- [Exercise brief]: Retype every line from the one containing "The height and" through the last line of the records below, both included; leave out the pictures.

- [Supplied entries]:
++++++
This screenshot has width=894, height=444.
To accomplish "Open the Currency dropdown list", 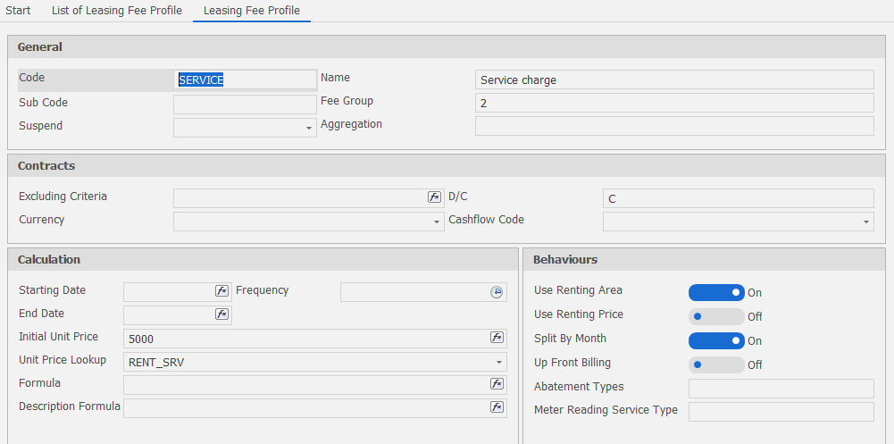I will click(437, 222).
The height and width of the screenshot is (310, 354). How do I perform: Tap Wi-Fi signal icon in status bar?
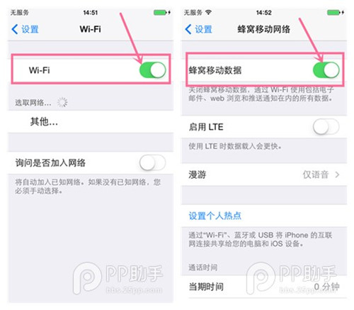click(x=208, y=12)
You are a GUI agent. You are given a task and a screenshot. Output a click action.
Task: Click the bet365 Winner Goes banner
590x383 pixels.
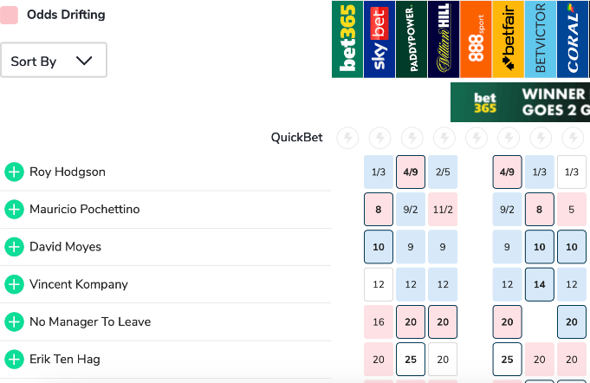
++++++
- [Exercise output]:
The height and width of the screenshot is (310, 354). How do I perform: Tap Wi-Fi signal icon in status bar?
click(x=208, y=12)
You are a GUI agent. You are given a task and a screenshot. Output a click action.
Task: Click the bet365 Winner Goes banner
590x383 pixels.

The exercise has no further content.